### Activity
The line containing "Collapse the Ortofoto, 2015 Forår description" marks the end: restate word for word every line from the first line of the entries below through that one.
Segment Open
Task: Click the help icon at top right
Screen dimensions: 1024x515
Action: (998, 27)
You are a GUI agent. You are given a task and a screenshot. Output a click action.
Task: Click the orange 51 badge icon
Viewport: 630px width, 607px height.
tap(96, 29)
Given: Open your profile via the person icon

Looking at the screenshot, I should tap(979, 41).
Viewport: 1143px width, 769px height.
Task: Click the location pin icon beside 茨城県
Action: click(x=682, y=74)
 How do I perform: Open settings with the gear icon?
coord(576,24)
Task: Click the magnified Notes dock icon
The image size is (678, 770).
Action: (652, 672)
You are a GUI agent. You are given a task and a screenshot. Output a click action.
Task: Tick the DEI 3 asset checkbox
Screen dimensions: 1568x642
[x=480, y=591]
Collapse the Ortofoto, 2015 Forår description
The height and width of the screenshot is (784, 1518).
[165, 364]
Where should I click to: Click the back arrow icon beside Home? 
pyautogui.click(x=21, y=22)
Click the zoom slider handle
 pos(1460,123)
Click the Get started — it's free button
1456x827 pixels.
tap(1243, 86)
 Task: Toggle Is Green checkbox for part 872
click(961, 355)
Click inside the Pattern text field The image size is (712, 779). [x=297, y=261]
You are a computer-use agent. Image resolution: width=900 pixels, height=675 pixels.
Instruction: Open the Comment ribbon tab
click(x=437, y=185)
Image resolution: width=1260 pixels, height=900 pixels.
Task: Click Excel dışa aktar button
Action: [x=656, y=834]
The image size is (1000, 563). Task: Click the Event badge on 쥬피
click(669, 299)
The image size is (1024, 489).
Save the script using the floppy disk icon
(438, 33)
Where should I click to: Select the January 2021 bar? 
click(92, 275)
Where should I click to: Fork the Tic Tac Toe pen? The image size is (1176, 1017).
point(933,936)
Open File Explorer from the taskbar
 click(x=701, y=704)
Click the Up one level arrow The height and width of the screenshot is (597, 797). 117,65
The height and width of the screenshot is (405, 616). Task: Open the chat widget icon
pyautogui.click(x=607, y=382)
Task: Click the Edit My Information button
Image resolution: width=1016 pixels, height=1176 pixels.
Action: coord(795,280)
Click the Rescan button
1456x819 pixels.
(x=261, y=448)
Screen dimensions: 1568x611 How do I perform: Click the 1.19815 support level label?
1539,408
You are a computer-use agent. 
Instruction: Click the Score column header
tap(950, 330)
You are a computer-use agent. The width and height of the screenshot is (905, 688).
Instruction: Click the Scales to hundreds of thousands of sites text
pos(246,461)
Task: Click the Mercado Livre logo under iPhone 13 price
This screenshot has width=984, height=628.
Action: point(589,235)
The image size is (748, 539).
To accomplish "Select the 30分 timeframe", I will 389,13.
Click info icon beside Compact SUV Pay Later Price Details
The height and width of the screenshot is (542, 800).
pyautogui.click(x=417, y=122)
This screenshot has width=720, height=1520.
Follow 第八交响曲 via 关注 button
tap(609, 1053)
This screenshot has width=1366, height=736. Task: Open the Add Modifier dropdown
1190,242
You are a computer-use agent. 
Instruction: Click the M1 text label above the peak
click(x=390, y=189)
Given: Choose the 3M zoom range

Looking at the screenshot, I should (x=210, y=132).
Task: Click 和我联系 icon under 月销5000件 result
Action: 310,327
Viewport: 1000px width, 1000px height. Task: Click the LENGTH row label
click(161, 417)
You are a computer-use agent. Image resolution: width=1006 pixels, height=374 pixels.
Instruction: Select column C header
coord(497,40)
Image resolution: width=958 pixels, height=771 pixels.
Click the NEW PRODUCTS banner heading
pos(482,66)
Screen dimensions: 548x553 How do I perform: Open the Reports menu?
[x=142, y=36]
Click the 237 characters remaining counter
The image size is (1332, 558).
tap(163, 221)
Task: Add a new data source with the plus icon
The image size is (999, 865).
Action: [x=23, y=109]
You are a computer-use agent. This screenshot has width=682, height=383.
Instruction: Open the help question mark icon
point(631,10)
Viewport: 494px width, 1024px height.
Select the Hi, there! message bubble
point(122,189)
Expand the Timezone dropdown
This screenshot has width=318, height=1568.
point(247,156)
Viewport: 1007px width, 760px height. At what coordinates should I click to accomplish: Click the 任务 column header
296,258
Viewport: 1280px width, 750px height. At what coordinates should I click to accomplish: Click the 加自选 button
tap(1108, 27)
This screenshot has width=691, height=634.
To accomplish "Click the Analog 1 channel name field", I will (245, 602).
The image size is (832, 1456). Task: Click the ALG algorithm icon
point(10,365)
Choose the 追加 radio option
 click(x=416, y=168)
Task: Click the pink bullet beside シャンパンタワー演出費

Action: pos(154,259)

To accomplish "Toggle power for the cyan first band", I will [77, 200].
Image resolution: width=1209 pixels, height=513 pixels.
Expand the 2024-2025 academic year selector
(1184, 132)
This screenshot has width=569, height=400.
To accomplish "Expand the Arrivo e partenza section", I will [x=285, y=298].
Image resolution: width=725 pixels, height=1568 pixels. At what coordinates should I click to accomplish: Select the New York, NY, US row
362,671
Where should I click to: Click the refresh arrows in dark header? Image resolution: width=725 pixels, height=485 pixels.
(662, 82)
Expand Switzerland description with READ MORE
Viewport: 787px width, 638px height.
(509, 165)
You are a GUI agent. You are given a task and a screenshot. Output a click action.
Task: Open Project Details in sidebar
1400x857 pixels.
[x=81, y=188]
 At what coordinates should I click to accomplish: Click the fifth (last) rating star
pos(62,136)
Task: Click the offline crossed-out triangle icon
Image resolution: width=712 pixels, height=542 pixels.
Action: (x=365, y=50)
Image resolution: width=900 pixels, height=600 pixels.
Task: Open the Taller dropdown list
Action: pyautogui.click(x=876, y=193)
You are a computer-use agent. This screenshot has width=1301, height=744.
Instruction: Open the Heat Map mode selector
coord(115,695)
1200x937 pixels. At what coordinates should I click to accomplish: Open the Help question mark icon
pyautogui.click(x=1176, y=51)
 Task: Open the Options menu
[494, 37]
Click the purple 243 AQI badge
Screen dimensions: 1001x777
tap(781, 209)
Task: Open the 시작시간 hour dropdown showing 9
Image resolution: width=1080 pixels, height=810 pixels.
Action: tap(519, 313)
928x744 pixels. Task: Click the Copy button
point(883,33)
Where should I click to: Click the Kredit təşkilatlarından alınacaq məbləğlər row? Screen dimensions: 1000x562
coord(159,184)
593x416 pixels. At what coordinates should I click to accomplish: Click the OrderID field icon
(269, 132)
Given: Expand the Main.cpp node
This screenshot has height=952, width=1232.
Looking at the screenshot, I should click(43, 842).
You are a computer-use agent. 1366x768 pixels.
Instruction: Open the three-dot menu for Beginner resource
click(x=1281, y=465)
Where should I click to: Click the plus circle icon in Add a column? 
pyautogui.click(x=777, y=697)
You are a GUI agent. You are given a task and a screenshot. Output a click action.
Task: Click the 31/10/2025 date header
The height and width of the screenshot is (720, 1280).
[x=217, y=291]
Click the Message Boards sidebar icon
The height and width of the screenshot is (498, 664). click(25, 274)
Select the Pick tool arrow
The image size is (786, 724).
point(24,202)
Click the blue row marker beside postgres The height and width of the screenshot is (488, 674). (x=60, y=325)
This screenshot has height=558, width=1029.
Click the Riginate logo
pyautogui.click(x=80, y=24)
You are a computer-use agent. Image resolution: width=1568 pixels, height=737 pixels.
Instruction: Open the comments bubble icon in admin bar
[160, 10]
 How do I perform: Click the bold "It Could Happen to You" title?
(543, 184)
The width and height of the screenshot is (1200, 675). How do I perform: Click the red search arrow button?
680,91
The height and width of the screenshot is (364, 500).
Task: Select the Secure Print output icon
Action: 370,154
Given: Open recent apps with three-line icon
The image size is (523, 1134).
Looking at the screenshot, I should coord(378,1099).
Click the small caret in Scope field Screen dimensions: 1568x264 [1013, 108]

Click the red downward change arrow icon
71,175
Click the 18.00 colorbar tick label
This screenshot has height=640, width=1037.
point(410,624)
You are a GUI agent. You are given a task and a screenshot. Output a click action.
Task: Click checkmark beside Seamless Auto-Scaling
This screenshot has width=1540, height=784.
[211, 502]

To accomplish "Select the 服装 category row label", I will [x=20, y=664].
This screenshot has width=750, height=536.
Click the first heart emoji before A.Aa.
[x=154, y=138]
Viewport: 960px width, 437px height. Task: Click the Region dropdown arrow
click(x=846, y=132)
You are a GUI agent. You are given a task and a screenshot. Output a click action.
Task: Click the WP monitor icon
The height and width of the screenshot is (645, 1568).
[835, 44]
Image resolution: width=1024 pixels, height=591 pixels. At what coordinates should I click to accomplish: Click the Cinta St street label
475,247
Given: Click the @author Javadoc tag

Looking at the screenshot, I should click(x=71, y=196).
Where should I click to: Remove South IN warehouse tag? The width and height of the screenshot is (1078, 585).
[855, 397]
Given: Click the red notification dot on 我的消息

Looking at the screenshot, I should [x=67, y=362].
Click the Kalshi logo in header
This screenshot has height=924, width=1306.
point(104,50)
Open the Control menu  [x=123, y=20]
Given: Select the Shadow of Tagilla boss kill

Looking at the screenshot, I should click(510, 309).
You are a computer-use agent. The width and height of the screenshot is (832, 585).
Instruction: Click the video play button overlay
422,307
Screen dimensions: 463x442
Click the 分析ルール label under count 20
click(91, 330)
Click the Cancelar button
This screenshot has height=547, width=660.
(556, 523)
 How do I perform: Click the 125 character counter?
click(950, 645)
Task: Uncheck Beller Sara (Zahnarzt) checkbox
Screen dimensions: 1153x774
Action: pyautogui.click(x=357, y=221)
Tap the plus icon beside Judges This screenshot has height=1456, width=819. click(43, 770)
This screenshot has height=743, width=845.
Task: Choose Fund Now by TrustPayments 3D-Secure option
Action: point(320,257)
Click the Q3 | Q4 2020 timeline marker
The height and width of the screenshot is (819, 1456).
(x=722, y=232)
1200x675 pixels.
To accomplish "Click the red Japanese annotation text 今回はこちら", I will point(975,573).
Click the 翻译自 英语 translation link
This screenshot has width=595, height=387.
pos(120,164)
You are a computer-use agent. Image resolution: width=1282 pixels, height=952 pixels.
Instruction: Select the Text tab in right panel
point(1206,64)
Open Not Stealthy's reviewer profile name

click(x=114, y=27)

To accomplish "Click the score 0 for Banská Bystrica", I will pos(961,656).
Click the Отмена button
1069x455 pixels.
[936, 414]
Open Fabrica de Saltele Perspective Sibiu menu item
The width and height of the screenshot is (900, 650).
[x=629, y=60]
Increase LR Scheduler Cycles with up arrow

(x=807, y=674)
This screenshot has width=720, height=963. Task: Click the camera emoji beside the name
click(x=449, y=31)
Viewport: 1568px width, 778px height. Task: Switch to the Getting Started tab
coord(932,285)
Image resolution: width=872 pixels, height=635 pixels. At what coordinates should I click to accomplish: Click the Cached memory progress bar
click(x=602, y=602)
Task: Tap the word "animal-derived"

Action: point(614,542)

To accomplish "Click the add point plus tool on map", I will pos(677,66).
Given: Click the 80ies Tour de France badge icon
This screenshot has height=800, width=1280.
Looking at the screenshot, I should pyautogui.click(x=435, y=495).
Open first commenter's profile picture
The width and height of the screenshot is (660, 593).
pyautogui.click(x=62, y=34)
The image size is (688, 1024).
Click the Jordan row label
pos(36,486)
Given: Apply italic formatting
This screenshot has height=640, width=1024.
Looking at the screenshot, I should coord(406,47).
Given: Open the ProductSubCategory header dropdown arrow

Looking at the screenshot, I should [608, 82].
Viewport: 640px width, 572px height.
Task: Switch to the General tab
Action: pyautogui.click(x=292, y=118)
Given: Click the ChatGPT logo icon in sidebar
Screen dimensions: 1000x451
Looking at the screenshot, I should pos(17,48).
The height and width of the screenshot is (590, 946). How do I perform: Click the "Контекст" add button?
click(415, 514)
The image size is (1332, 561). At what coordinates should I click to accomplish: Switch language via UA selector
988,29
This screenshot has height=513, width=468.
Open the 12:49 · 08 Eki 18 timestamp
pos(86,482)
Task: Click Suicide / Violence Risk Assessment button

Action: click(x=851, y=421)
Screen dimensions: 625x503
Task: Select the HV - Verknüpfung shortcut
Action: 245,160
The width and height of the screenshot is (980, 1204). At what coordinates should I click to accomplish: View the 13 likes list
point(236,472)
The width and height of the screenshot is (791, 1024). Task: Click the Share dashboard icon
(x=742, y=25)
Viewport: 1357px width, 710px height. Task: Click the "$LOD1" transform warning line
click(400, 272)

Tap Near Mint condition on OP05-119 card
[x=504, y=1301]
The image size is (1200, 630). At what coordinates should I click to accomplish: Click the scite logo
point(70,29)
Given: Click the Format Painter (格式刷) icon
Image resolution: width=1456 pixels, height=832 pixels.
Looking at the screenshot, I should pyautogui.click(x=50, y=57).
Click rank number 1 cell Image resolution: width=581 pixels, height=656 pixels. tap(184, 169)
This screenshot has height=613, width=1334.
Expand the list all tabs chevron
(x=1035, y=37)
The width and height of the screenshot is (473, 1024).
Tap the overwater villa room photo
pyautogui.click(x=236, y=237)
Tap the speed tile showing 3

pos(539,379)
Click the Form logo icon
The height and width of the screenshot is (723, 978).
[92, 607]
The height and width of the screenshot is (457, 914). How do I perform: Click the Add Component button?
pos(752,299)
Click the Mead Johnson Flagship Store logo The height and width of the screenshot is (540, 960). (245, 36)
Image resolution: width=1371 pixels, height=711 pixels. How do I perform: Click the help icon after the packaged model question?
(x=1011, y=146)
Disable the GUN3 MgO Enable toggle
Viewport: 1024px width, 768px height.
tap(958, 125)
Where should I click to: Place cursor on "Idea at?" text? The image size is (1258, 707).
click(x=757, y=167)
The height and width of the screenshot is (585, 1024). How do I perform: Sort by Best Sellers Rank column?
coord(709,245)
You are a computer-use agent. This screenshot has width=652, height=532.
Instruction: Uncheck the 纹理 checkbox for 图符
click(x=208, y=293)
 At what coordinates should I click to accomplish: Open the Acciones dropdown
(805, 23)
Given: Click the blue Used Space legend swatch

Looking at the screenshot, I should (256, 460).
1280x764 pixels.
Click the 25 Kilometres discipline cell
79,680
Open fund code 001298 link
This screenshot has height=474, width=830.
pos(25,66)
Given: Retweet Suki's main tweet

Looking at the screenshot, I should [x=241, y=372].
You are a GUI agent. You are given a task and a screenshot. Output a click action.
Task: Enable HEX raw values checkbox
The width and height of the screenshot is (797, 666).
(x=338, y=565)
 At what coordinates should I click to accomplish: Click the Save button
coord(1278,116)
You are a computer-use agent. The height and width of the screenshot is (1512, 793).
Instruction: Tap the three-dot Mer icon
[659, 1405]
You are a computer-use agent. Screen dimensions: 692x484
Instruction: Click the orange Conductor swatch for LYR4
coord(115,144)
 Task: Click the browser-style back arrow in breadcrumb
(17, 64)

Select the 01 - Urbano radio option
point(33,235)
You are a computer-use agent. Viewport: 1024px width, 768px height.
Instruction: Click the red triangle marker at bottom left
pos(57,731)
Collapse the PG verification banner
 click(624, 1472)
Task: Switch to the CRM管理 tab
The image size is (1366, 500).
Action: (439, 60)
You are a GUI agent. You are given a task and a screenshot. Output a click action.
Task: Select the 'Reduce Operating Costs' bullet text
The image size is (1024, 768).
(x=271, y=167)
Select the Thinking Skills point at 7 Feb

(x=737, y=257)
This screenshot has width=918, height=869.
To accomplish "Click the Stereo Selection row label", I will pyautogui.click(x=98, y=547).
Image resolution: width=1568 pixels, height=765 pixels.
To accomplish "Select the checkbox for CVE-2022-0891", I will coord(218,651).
Segment Closed
### Exercise response
Task: Click the help icon at top right
Screen dimensions: 1024x515
Action: (998, 27)
You are a GUI agent. You are given a task and a screenshot. Output a click action.
Task: Click the orange 51 badge icon
Viewport: 630px width, 607px height.
tap(96, 29)
Given: Open your profile via the person icon

Looking at the screenshot, I should tap(979, 41).
Viewport: 1143px width, 769px height.
Task: Click the location pin icon beside 茨城県
Action: click(x=682, y=74)
 How do I perform: Open settings with the gear icon?
coord(576,24)
Task: Click the magnified Notes dock icon
The image size is (678, 770).
Action: (652, 672)
You are a GUI agent. You are given a task and a screenshot. Output a click action.
Task: Tick the DEI 3 asset checkbox
Screen dimensions: 1568x642
[x=480, y=591]
Collapse the Ortofoto, 2015 Forår description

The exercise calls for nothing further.